Psychiatry rooted in biology, Buck believed, would always reduce a condition like hers to something “genetically caused, meaningless, and incurable.” Like fellow German Paul Schreber’s Memoirs of My Nervous Illness, Buck’s On the Trail of the Morning Star calls for a radical rethinking of what it means to live with and in psychosis. This publication is the first time one of Buck’s major writings has appeared in English.
About the Contributors
Dorothea Buck (1917–2019) was a German sculpturer and advocate for the rights of people with disabilities. Buck’s own experiences with mental illness, including a diagnosis of schizophrenia, gave her a unique perspective and insight into the struggles faced by those with mental health conditions.
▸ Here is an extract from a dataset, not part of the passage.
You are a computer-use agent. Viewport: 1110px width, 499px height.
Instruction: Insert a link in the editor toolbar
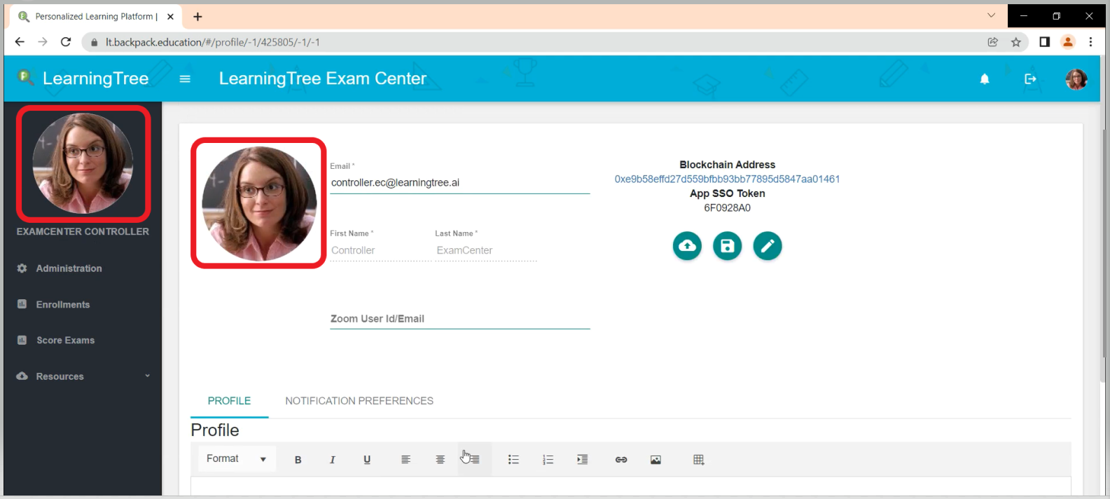tap(620, 460)
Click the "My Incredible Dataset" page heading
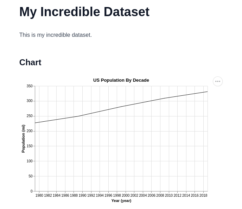 pyautogui.click(x=84, y=12)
She taught art and handicraft at the Technical College for Social Pedagogy in Hamburg from 1969–1982. Since 1970, she was active in the self-help movement, co-founding in 1992 the German Bundesverband Psychiatrie-Erfahrener (BPE; Federal Association of [ex-]Users and Survivors of Psychiatry), becoming Honorary Chair until her death. In 1989, she co-founded the “Psychosis-seminars.” She has given countless lectures in Germany and abroad and contributions in specialised journals and anthologies. Her writings include her acclaimed memoir On the Trail of the Morning Star: Psychosis as Self-Discovery as well as numerous essays and articles.
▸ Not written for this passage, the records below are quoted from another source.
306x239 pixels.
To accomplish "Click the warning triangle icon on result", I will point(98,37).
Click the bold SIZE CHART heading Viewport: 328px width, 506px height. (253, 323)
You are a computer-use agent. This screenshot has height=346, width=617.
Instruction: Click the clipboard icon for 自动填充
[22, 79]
Susanne Antonetta writes and speaks about neuro-difference, science, and the environment for academic and general audiences. She was recently a subject of a Canadian Broadcasting Corporation’s Ideas radio documentary, “The Myth of Normal.” Her newest book is The Terrible Unlikelihood of Our Being Here. Forthcoming with Counterpoint is is The Devil’s Castle. She is also the author of Entangled Objects: A Novel in Quantum Parts (Slant Books, 2020), Make Me a Mother: A Memoir (W.W. Norton, 2014), Curious Atoms: A History with Physics (Essay Press, 2016), Body Toxic: An Environmental Memoir (Counterpoint, 2001), A Mind Apart: Travels in a Neurodiverse World (Penguin, 2005), and four books of poetry. Awards for her writing include a New York Times Notable Book nod, an American Book Award, a Library Journal Best Science Book of the Year, an Oprah Bookshelf listing, and others. Her essays and poems have appeared in The New York Times, Ms., The Huffington Post, The UK Independent, The Hill, Orion, and The New Republic, and have been featured on CNN. She lives in Bellingham, Washington.
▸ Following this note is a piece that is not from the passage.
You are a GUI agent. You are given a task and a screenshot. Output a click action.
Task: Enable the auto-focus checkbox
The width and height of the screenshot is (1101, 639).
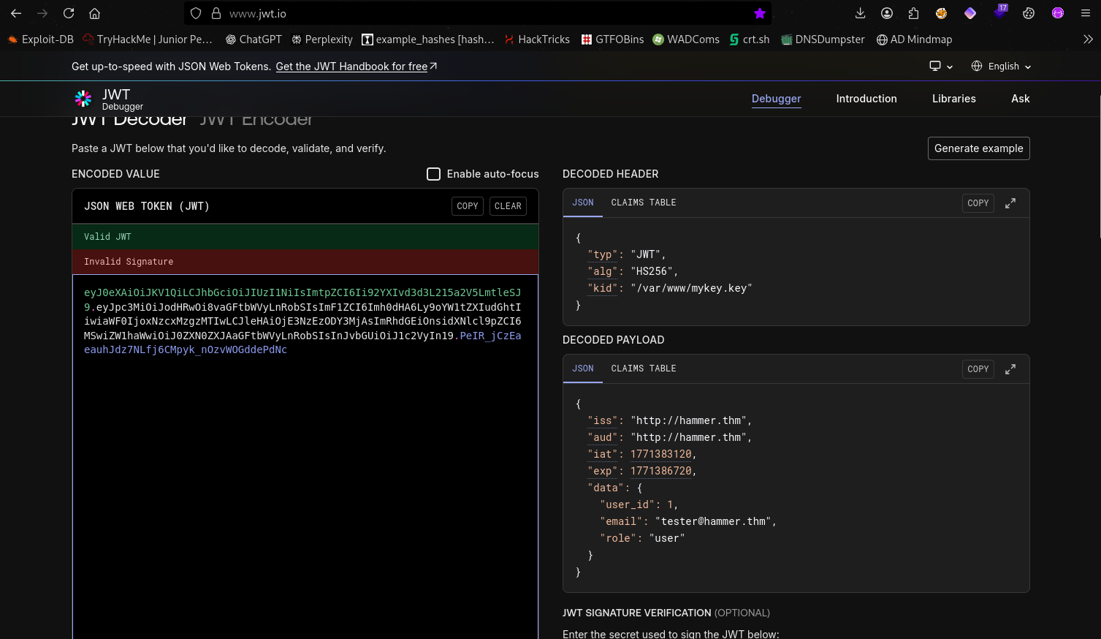point(433,174)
German-American writer and translator Eva Lipton has worked in the arts in Germany and the United States most of her life. She has translated everything from Wagner’s libretto of Das Liebesverbot (The Prohibition of Love), to more than one hundred Lufthansa Classical Selections moderations, as well as liner notes for contemporary music productions and more. Lipton’s translation of Nancy Naomi Carlson’s villanelle “Bystander” into German was released as part of New Voices: Contemporary Writers Confronting the Holocaust (Vallentine Mitchell, 2023). Lipton currently lives in New Mexico.